İnsanın küçük hücreli dışı akciğer kanseri hücrelerinde. Cancer Lett. 2013, 335 (2): 472-478. 

17. Van de Mark K, Chen JS, Steliou K, Perrine SP, Faller DV. Alfa-lipoik asit, transforme edilmemiş hücre dizilerinde p27Kip'e bağımlı hücre döngüsü durması ve tümör hücre dizilerinde apoptozu başlatmaktadır. J Cell Physiol. 2003; 194 (3): 325-4. 

18. Yoo TH, Lee JH, Chun HS, Chi SG. A-Lipoik asit, RPS6KA4'ün NF-kB indüksiyonunu bloke ederek kolon kanseri hücrelerinde p53 bozunmasını önler. Antibiyotik İlaçlar. 2013; 24 (6): 555-65.
19. Feuerecker B, Pirsig S, Seidl C, Aichler M, Feuchtinger A, Bruchelt G, 
Senekowitsch-Schmidtke R: Lipoik asit tümörün hücre proliferasyonunu inhibe eder 

In vitro ve in vivo hücreler. Cancer Biol Ther 2012, 13 (14): 1425-1435. 

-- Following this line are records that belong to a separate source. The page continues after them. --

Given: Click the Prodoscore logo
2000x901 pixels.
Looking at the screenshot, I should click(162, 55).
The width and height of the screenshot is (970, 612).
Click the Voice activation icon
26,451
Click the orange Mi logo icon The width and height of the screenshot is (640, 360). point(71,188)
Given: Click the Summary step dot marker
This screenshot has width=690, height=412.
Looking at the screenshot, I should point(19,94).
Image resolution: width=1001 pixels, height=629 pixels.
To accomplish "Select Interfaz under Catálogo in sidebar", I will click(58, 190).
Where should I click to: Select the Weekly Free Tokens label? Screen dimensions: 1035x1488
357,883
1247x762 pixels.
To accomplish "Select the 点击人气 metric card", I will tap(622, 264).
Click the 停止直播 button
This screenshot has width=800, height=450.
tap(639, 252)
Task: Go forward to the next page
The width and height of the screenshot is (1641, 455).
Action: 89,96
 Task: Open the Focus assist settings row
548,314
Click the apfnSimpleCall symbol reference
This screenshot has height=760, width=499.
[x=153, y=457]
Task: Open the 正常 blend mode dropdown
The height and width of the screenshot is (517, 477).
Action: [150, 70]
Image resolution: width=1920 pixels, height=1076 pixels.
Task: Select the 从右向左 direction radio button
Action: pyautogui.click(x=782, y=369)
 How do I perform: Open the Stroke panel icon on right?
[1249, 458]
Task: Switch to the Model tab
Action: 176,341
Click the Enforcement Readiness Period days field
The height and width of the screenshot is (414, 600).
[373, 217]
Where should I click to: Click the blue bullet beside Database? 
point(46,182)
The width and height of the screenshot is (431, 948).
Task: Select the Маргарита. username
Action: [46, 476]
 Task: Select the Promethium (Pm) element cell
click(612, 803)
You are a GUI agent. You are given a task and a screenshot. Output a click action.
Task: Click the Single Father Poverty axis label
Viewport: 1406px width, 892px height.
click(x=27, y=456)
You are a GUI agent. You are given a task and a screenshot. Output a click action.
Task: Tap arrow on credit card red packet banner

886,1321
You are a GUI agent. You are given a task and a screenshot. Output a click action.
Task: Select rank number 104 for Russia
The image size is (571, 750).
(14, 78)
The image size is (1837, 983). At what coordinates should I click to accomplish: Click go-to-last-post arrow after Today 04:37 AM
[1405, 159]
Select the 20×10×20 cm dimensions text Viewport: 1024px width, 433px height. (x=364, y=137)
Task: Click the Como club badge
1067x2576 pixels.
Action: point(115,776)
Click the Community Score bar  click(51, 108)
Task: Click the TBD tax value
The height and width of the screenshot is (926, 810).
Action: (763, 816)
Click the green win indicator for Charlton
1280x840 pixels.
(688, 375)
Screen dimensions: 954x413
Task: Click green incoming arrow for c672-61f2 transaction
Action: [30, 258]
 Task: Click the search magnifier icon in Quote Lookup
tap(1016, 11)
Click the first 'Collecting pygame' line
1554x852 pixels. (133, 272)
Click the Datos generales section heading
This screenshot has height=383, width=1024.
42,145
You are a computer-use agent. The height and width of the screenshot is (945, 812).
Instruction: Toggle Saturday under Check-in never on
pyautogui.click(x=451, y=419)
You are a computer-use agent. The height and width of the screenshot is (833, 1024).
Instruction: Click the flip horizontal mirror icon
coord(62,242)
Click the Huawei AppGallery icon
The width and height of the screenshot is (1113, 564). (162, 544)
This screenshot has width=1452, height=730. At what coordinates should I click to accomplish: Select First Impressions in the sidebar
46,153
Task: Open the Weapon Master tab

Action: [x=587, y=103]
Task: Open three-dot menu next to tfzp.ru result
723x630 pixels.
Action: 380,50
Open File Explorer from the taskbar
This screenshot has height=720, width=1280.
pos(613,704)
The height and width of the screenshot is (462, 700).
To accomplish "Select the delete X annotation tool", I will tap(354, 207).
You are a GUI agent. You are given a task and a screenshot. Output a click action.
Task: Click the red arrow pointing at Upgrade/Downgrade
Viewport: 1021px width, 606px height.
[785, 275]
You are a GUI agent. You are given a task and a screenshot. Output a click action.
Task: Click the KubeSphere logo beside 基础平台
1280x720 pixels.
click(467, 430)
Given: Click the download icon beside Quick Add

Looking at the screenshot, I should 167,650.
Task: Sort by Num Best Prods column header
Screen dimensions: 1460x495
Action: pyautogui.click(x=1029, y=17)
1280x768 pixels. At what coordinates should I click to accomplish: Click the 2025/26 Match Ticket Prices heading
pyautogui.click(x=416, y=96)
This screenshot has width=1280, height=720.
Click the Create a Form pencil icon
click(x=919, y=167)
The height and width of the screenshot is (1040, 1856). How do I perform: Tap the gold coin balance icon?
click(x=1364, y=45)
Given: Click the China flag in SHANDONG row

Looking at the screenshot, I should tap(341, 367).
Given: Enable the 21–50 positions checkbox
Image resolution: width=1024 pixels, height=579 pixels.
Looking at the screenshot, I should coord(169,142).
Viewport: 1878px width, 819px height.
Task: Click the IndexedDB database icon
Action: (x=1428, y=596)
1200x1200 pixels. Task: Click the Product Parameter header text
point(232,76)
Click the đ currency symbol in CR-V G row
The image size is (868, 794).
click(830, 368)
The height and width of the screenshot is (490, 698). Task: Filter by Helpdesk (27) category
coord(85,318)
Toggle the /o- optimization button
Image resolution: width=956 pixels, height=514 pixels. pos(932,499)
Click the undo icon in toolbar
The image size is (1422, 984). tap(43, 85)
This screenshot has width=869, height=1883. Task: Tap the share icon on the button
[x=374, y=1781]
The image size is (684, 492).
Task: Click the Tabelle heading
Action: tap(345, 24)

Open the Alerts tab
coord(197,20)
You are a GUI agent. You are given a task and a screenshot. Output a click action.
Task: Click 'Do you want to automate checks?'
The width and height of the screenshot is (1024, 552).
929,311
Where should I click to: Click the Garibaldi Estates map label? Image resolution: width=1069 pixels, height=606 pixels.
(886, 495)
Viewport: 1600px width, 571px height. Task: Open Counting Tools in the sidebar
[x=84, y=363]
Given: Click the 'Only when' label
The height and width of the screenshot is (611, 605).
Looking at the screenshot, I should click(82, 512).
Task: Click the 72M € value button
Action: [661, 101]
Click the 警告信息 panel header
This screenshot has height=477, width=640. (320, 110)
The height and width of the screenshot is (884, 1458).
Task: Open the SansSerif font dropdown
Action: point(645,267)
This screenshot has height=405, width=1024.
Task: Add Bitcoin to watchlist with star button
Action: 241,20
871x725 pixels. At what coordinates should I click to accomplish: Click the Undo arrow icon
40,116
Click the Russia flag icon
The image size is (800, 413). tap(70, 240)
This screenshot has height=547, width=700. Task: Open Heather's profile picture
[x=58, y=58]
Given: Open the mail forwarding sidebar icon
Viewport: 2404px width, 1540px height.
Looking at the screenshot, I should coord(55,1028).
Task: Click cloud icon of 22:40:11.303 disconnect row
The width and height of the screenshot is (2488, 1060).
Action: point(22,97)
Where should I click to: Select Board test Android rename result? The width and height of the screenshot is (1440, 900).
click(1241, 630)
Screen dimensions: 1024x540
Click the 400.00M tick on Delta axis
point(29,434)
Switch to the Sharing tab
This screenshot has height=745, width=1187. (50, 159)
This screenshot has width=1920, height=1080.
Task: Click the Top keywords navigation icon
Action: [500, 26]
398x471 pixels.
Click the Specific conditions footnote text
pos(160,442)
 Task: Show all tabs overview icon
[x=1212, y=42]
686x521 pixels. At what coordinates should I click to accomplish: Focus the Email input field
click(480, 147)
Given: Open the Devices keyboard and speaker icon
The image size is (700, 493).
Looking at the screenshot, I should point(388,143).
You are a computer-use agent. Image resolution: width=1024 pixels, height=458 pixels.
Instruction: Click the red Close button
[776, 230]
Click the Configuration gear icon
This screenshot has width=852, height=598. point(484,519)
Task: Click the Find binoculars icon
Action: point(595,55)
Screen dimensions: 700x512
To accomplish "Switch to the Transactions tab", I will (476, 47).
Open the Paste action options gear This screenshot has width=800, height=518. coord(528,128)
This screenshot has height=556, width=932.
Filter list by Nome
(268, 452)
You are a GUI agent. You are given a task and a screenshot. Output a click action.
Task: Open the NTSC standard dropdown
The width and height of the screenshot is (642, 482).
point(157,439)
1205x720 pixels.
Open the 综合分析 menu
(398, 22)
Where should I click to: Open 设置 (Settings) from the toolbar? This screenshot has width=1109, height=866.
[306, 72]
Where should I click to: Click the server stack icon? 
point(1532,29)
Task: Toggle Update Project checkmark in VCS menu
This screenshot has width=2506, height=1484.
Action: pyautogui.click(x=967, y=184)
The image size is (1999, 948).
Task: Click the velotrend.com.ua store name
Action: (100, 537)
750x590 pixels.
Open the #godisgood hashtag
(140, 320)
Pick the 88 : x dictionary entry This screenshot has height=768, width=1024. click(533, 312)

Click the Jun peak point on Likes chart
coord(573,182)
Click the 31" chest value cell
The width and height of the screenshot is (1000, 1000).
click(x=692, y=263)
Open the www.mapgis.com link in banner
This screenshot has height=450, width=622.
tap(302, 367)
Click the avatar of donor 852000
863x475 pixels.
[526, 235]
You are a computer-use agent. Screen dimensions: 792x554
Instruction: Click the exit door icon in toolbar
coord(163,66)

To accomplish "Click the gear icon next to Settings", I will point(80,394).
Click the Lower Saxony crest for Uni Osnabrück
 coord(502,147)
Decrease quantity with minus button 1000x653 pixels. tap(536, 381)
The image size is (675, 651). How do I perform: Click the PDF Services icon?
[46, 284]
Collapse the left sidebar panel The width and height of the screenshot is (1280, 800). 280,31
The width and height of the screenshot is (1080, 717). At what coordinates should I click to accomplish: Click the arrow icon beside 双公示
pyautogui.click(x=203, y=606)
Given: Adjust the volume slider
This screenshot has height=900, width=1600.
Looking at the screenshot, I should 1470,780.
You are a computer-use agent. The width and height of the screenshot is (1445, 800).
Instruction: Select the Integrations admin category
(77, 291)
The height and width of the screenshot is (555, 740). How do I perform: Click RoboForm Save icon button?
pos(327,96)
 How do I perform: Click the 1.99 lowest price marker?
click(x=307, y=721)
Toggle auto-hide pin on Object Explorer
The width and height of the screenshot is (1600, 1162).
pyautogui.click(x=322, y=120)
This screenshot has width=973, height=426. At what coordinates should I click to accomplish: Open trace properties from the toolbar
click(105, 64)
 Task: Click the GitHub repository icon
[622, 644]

20. Kim JI, Cho SR, Lee CM, Park ES, Kim KN, Kim HC, Lee HY: ER İndüksiyonu 
A549 hücre dizilerinde a-Lipoik Asit ile stres aracılı apoptoz. Korece J 

Thorac Cardiovasc Surg 2012, 45 (1): 1-10. 

21. Targonsky ED, Dai F, Koshkin V, Karaman GT, Gyulkhandanyan AV, Zhang Y, Chan CB, Wheeler MB: Alpha-lipoik asit, AMP ile aktifleştirilmiş protein kinazı düzenler ve beta hücrelerinden insülin sekresyonunu inhibe eder. Diabetologia 2006, 49 (7): 1587-1598. 

22. Berkson BM, Rubin DM, Berkson AJ. Metastatik ve nonmetastatik pankreatik kanserli insanlar için ALA / N (alfa-lipoik asit / düşük doz naltrekson) protokolünü gözden geçirme: Üç yeni vaka raporu. Bütünleyici kanser tedavileri. 2009; 8 (4): 416-22. 

23. Berkson BM, Rubin DM, Berkson AJ. İntravenöz alfa-lipoik asit / düşük doz naltrekson protokolü ile tedavi sonrası karaciğere metastaz veren pankreas kanseri hastasının uzun süreli sağkalımı. Bütünleyici kanser tedavileri. 2006; 5 (1): 83-9. Epub 2006/02/18. 
Http://www.ncbi.nlm.nih.gov/pubmed/16484716

24. Mantovani G, Maccio A, Madeddu C, ve ark. Antioksidan ajanlar, ilerlemiş kanserli hastalarda hücre döngüsüyle lenfosit progresyonunu indüklemede etkilidir: kaşeksi ve oksidatif stresin en önemli laboratuvar endekslerinin değerlendirilmesi. J Mol Med. 2003; 81 (10): 664-73. 

25. Berkson BM. Hepatit C tedavisinde konservatif üçlü antioksidan yaklaşım. Alfa lipoik asit (tiyoktik asit), silimine ve selenyum kombinasyonu: üç vaka öyküsü. Med Klin. 1999; 94 Ek 3: 84-89.